## WHAT YOU HAVE TO DO
The output is the lines below from the one with "Image resolution: width=867" through the one with "This screenshot has width=933, height=469.", both included, printed exactly and with no other line.

Recorded data:

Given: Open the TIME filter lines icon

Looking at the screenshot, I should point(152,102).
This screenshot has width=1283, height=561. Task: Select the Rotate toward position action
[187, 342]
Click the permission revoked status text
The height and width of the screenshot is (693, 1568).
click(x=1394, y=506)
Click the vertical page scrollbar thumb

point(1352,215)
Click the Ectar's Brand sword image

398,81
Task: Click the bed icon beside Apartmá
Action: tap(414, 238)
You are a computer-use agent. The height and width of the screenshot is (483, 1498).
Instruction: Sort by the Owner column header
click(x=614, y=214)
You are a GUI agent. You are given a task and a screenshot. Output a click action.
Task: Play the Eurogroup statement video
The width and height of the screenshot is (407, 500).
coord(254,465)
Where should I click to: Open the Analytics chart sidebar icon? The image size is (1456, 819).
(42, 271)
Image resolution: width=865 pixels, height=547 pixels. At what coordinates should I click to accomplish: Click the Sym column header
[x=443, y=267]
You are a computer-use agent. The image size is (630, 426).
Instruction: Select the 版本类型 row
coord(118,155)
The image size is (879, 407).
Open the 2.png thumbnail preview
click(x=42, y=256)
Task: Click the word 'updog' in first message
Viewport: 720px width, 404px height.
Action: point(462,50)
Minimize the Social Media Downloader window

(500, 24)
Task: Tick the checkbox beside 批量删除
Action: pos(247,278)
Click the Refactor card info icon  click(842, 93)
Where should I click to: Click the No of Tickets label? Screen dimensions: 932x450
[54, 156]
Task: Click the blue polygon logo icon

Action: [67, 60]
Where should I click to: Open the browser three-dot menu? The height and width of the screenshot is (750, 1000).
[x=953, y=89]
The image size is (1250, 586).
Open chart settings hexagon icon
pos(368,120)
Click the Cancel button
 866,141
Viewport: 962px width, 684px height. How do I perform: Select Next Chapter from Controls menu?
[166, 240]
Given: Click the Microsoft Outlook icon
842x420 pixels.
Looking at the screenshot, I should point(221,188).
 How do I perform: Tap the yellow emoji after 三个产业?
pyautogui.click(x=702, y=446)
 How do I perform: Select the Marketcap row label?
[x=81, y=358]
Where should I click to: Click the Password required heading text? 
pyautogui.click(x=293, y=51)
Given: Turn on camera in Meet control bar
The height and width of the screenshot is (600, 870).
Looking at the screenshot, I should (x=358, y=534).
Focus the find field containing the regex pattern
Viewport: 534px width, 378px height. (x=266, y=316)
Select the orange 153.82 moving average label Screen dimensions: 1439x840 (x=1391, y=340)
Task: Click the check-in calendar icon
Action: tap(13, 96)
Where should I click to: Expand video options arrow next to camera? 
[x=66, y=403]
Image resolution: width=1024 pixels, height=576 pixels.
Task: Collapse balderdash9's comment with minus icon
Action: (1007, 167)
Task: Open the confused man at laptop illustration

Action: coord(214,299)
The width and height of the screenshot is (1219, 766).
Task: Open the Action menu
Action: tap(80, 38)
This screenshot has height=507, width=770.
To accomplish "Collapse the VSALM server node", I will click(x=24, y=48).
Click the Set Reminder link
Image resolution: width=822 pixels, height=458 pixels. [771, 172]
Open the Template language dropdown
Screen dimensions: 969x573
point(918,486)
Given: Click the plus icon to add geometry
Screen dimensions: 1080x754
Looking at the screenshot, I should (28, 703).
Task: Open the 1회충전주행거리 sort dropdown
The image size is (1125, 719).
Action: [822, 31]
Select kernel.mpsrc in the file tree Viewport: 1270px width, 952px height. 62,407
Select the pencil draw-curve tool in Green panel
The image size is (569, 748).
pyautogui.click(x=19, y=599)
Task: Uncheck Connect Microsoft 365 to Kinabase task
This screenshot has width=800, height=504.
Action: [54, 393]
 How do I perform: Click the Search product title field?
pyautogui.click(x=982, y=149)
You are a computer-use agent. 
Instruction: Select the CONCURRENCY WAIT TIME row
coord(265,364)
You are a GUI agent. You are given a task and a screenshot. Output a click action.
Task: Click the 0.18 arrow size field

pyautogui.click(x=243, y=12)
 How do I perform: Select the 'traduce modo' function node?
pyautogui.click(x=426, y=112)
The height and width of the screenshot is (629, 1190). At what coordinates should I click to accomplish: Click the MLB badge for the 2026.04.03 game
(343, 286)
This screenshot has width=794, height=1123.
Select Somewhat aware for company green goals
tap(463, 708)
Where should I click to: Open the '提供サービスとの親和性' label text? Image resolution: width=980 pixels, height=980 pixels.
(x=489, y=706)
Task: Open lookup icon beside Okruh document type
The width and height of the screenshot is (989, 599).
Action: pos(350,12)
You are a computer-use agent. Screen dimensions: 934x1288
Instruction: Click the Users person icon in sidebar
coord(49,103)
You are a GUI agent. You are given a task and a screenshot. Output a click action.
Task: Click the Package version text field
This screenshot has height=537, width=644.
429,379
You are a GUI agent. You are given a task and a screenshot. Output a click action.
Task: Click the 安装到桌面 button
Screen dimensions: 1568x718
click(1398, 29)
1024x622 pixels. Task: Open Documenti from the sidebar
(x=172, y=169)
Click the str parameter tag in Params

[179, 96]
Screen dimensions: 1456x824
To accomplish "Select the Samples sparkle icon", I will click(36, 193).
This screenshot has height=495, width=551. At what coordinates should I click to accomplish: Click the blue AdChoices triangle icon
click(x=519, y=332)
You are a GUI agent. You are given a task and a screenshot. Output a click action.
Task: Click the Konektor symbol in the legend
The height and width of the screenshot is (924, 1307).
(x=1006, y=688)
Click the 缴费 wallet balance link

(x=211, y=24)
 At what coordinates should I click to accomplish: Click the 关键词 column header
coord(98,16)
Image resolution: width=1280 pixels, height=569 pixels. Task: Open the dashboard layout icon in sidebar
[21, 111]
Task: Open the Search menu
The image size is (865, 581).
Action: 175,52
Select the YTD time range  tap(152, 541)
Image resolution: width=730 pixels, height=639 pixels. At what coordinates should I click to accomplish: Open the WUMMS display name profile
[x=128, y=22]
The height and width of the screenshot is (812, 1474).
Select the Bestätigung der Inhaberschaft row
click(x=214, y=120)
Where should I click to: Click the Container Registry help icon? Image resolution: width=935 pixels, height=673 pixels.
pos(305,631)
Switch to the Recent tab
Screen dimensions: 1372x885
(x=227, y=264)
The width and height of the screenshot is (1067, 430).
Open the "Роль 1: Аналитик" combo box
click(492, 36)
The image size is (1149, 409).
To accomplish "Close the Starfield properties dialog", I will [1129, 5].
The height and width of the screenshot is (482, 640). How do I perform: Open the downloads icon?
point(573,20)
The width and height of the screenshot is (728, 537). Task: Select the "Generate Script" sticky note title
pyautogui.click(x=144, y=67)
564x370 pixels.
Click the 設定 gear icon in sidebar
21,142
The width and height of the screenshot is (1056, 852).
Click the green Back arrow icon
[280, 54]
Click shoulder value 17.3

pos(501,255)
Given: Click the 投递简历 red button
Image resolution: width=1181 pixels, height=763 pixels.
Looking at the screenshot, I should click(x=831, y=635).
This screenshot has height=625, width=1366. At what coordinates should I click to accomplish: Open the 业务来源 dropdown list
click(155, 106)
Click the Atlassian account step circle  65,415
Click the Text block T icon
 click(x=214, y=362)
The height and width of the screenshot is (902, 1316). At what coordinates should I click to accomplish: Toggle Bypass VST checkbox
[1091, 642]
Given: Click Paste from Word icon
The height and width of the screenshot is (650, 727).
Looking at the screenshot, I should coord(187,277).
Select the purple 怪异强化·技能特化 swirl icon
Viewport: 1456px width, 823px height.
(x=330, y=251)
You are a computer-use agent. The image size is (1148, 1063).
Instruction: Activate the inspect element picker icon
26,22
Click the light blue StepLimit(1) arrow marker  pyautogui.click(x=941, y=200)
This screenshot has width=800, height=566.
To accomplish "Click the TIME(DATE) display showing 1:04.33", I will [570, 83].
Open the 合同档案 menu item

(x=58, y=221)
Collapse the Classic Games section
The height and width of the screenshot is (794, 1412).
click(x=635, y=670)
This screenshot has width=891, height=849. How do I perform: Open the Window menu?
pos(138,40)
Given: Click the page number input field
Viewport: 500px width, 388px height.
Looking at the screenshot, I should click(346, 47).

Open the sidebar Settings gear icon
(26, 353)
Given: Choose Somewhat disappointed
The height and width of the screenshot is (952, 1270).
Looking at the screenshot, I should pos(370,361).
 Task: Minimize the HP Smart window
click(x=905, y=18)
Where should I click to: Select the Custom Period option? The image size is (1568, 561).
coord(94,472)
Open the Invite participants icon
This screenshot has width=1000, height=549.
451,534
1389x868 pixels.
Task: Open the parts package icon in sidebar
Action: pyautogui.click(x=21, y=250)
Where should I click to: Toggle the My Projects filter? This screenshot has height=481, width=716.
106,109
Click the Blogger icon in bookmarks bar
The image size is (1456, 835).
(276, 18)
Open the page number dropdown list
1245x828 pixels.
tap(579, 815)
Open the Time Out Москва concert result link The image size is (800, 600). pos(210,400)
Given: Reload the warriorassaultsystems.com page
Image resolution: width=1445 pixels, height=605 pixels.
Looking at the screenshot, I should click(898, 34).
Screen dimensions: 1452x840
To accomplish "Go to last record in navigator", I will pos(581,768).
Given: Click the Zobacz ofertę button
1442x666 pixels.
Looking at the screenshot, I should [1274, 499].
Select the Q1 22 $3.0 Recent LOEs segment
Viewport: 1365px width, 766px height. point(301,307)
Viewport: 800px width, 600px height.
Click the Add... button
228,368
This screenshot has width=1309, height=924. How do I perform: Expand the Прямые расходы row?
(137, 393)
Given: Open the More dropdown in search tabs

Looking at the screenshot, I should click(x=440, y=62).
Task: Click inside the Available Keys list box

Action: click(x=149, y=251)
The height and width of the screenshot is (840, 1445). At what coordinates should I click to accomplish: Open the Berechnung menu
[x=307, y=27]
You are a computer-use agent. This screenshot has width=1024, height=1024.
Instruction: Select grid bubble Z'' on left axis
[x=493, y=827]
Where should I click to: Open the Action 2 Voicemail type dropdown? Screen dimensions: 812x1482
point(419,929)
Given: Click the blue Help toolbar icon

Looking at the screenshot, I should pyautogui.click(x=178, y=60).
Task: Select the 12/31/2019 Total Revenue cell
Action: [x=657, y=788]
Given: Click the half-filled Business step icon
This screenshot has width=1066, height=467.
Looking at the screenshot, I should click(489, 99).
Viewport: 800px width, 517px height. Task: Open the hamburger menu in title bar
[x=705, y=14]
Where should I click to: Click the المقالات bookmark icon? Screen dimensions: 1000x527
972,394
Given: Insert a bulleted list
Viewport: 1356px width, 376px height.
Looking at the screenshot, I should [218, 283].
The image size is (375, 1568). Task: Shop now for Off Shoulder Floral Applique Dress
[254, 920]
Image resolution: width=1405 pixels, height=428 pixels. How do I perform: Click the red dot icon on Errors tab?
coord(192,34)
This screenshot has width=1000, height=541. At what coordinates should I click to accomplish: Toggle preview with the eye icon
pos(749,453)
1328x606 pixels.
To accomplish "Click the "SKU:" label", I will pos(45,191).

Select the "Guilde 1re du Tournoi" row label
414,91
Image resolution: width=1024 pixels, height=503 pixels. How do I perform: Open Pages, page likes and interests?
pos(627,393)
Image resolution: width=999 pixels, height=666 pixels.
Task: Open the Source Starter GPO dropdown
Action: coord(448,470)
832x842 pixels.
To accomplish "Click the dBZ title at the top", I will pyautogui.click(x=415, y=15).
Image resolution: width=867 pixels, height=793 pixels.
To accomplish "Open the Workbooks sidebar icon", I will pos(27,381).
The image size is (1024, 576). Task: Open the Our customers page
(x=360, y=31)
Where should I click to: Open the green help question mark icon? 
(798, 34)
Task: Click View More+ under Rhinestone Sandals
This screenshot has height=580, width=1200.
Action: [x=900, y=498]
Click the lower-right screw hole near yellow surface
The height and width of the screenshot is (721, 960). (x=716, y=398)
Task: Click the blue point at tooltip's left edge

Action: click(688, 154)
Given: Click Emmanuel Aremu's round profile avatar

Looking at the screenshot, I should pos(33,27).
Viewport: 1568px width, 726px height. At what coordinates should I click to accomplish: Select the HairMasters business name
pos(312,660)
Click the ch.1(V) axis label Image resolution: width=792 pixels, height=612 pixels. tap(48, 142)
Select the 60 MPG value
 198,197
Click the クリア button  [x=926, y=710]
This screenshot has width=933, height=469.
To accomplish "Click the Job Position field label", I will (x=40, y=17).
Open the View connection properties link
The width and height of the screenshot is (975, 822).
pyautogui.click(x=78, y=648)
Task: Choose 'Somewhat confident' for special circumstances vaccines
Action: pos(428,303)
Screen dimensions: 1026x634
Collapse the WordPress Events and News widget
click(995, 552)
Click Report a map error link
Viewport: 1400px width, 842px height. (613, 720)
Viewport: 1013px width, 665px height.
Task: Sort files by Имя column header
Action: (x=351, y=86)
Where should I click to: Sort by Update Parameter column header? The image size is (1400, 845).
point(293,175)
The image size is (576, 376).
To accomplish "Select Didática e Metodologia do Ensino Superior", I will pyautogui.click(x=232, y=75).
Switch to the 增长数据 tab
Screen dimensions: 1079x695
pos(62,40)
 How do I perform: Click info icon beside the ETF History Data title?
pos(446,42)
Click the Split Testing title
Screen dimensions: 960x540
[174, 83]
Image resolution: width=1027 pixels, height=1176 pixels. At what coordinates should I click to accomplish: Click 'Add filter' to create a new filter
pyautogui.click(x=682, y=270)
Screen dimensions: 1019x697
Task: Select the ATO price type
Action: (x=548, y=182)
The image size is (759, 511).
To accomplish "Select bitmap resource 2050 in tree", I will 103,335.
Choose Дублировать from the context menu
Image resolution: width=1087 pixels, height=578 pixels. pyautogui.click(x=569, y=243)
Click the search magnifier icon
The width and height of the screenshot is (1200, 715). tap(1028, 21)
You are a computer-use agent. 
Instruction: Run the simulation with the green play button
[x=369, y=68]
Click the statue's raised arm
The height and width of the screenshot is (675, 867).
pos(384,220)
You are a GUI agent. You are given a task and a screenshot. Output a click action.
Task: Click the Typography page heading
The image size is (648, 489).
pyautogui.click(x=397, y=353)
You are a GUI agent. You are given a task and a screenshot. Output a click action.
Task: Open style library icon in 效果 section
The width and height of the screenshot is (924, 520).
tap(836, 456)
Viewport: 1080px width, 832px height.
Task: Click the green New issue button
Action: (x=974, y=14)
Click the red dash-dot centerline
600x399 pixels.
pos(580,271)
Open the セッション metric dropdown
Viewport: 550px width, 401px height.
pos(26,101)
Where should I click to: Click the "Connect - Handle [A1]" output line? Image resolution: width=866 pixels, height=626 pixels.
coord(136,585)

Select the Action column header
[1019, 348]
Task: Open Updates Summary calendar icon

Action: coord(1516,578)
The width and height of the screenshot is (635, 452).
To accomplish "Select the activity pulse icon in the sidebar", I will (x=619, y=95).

## ANSWER BOX
Image resolution: width=867 pixels, height=793 pixels.
To accomplish "Open the Workbooks sidebar icon", I will pos(27,381).
The image size is (1024, 576). Task: Open the Our customers page
(x=360, y=31)
Where should I click to: Open the green help question mark icon? 
(798, 34)
Task: Click View More+ under Rhinestone Sandals
This screenshot has height=580, width=1200.
Action: [x=900, y=498]
Click the lower-right screw hole near yellow surface
The height and width of the screenshot is (721, 960). (x=716, y=398)
Task: Click the blue point at tooltip's left edge

Action: click(688, 154)
Given: Click Emmanuel Aremu's round profile avatar

Looking at the screenshot, I should pos(33,27).
Viewport: 1568px width, 726px height. At what coordinates should I click to accomplish: Select the HairMasters business name
pos(312,660)
Click the ch.1(V) axis label Image resolution: width=792 pixels, height=612 pixels. tap(48, 142)
Select the 60 MPG value
 198,197
Click the クリア button  [x=926, y=710]
This screenshot has width=933, height=469.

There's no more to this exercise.